» **YOUR ASSIGNMENT**
Please find every line in the records below that contains the word "dropdown", and copy it.
### MATERIAL SUPPLIED ###
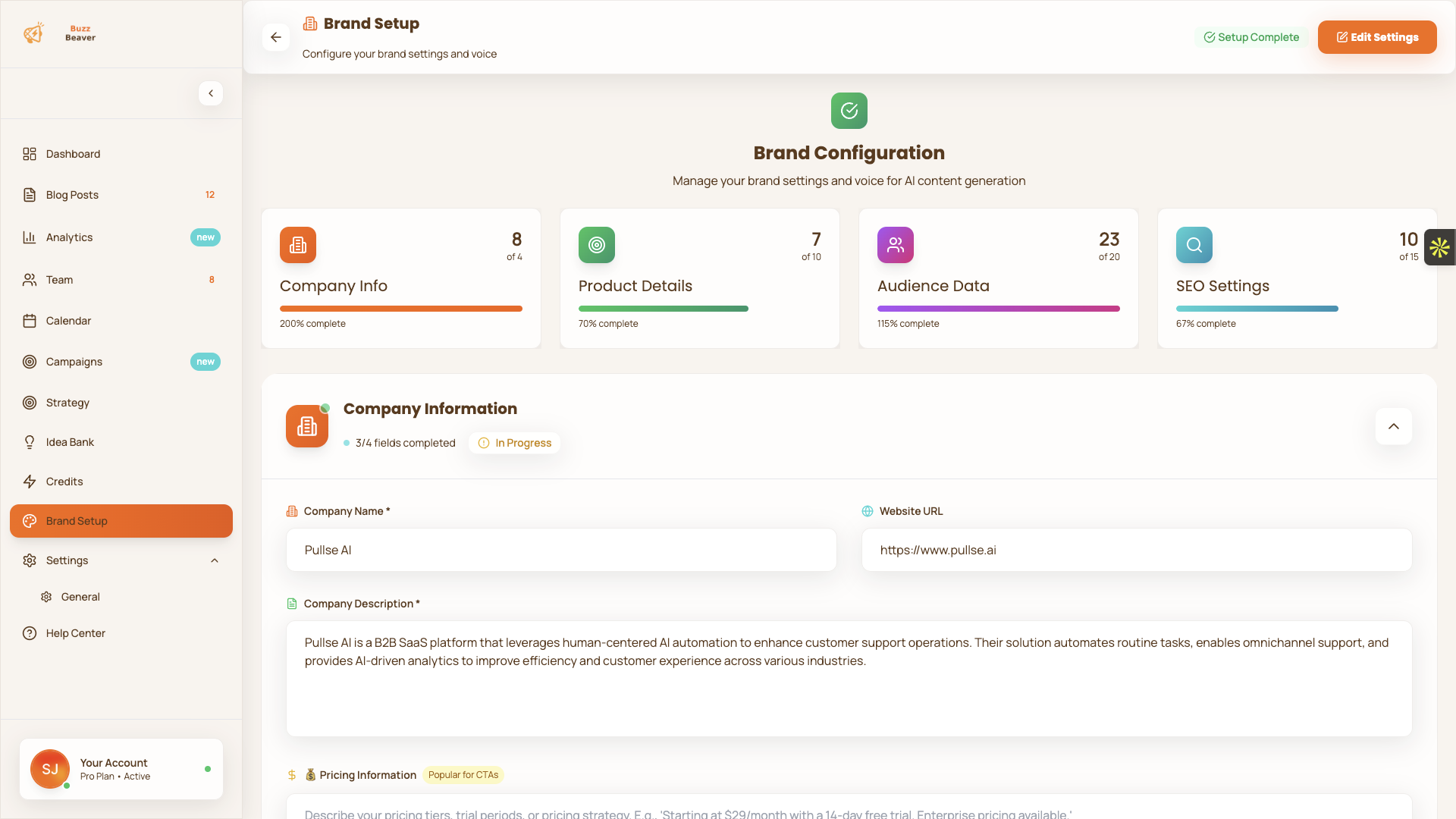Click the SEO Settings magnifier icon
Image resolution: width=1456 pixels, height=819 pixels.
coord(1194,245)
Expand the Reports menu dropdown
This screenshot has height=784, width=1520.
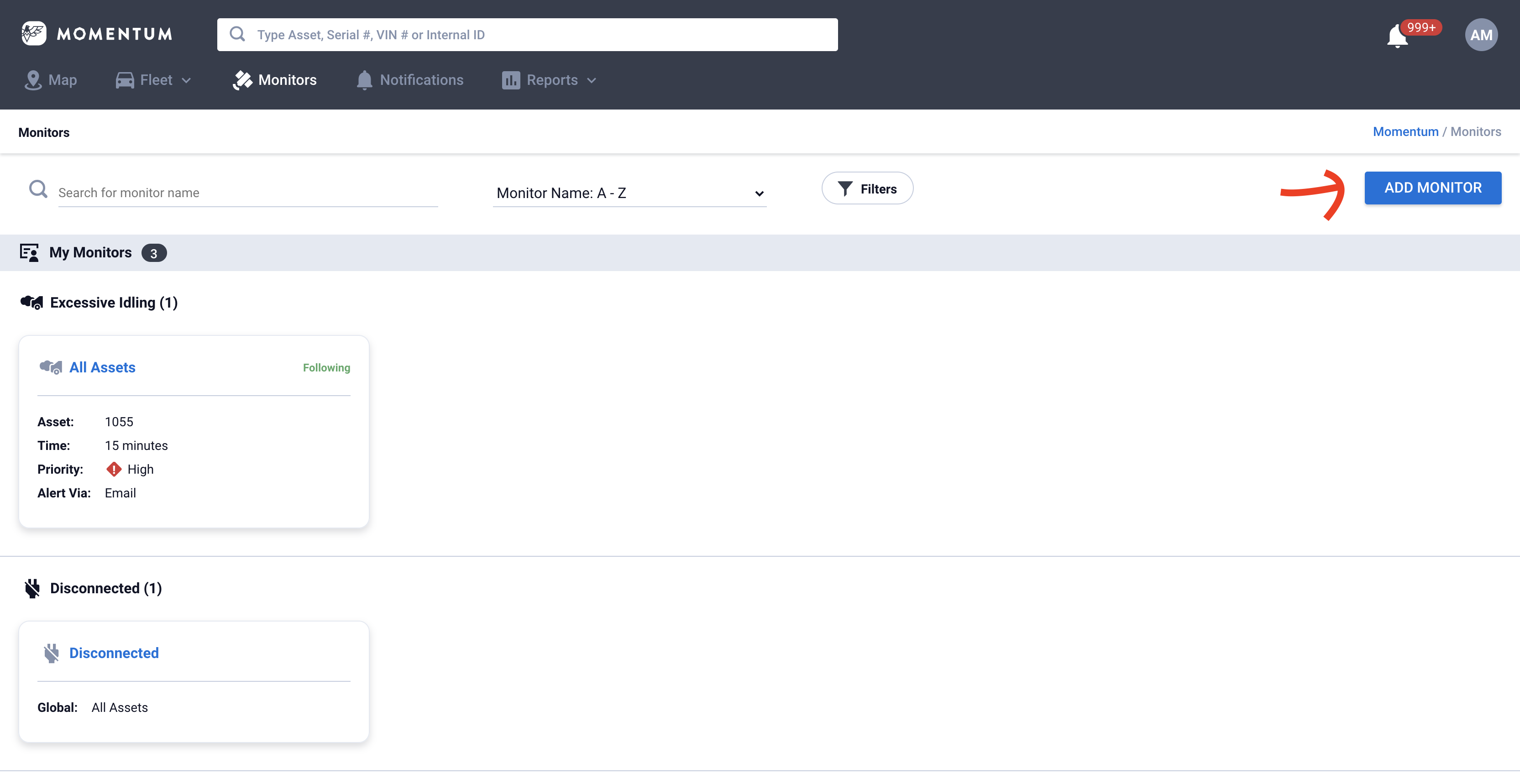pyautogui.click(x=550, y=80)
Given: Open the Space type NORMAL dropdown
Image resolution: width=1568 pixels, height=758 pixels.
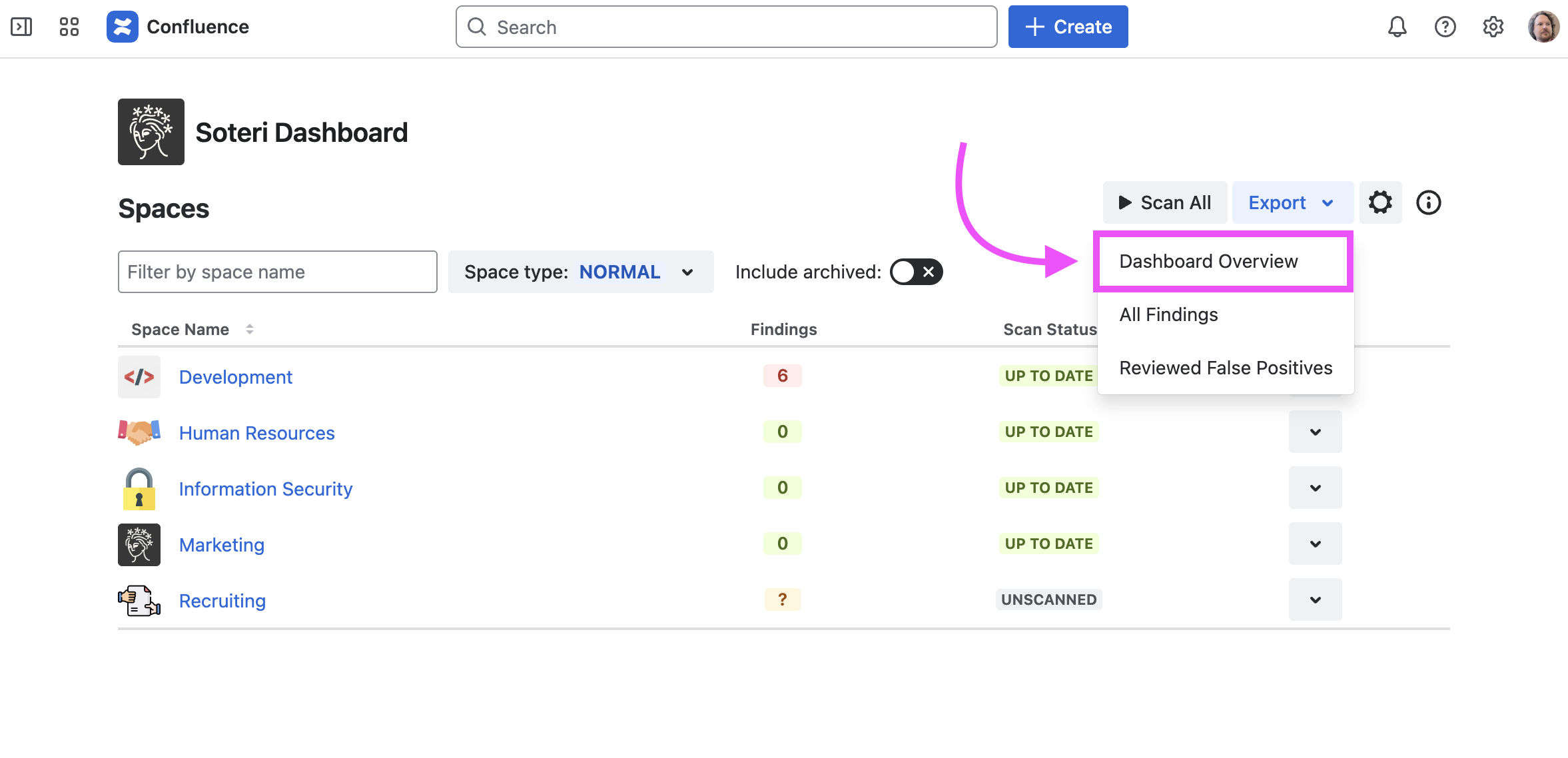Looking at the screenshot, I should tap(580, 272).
###
### MATERIAL SUPPLIED ###
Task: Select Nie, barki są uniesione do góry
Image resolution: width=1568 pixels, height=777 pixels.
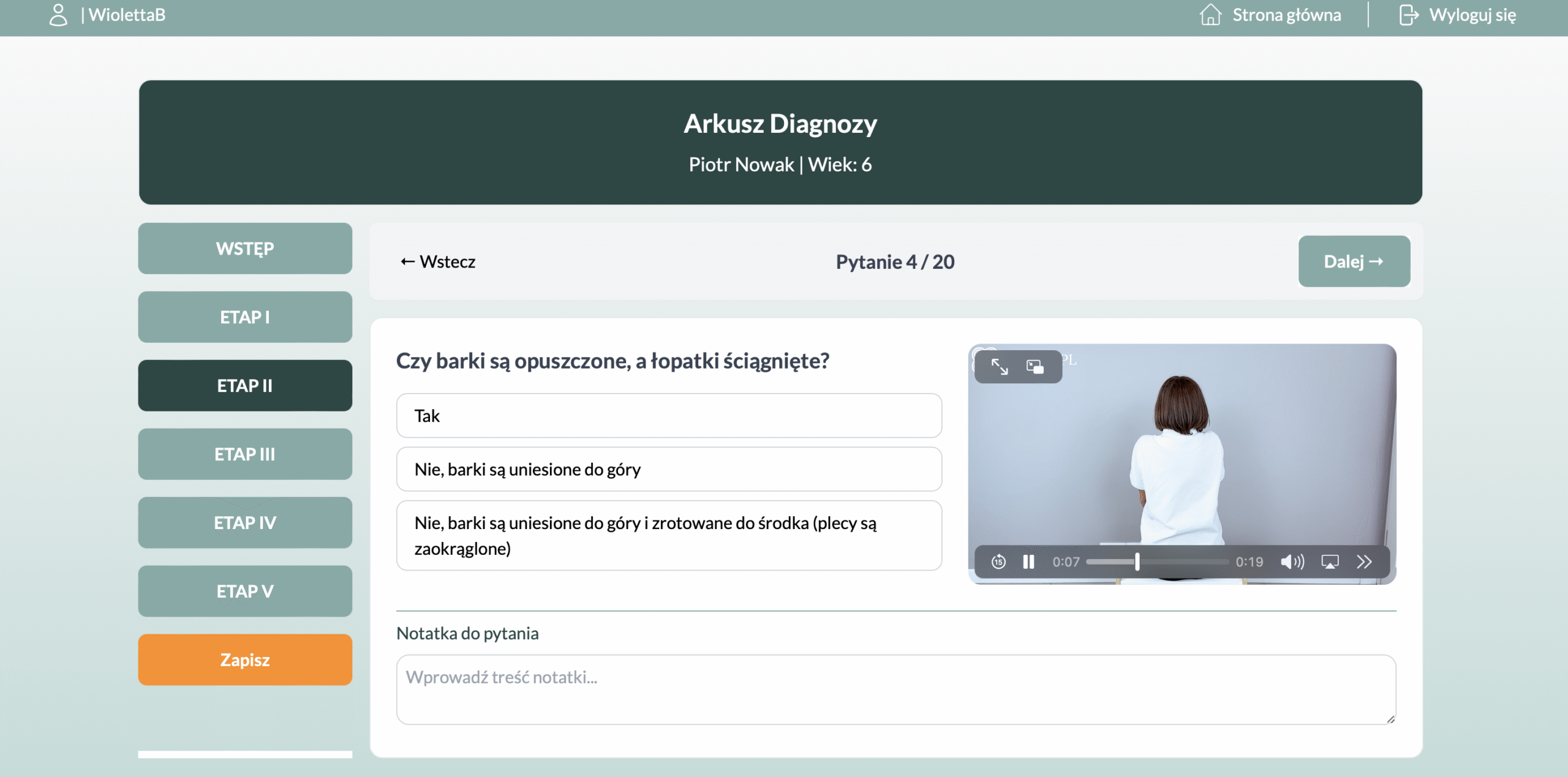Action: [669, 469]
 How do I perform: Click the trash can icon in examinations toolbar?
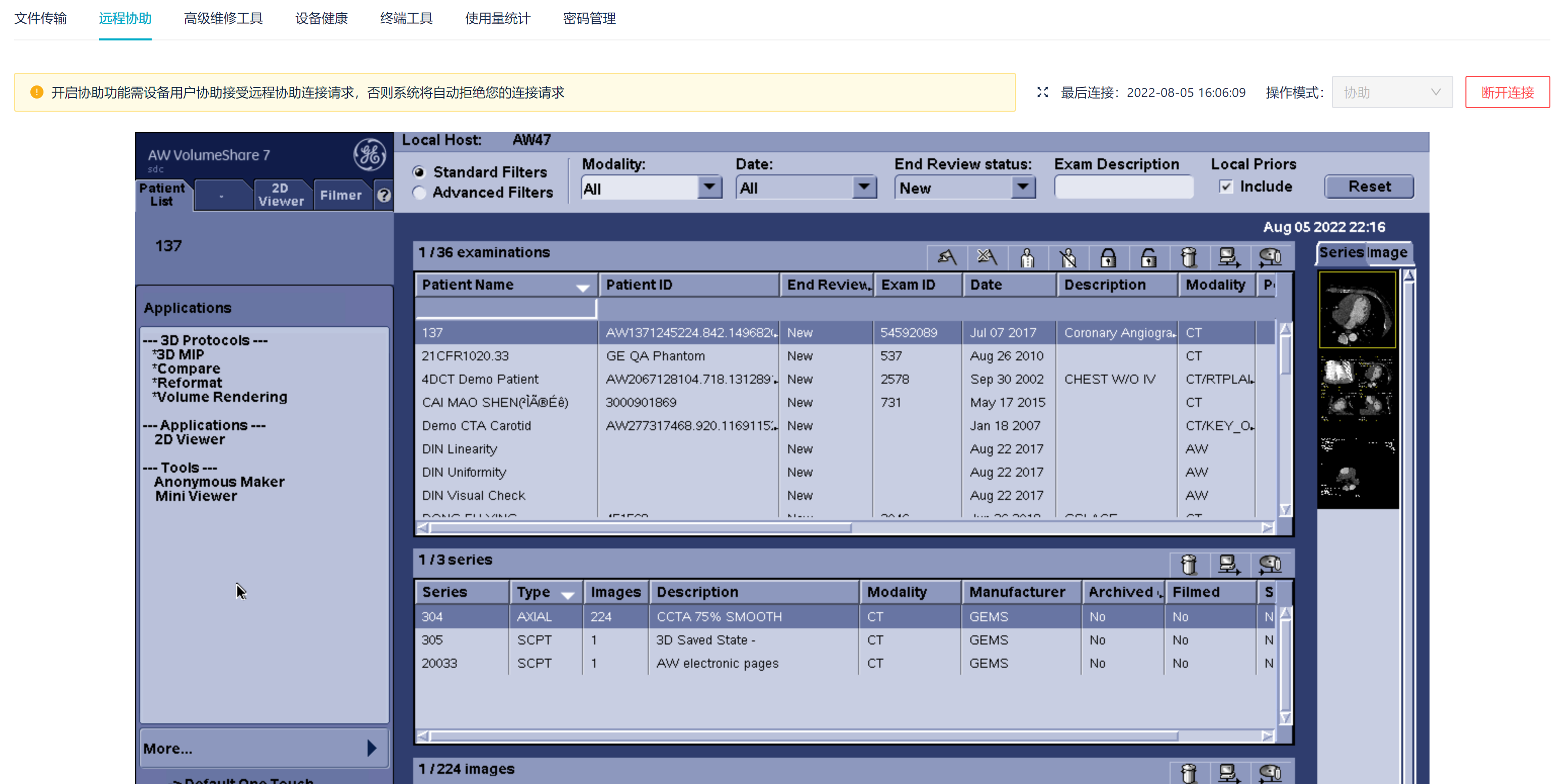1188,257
###
» **EXERCISE ANSWER**
Expand the Reports menu dropdown
Given: Open the Space type NORMAL dropdown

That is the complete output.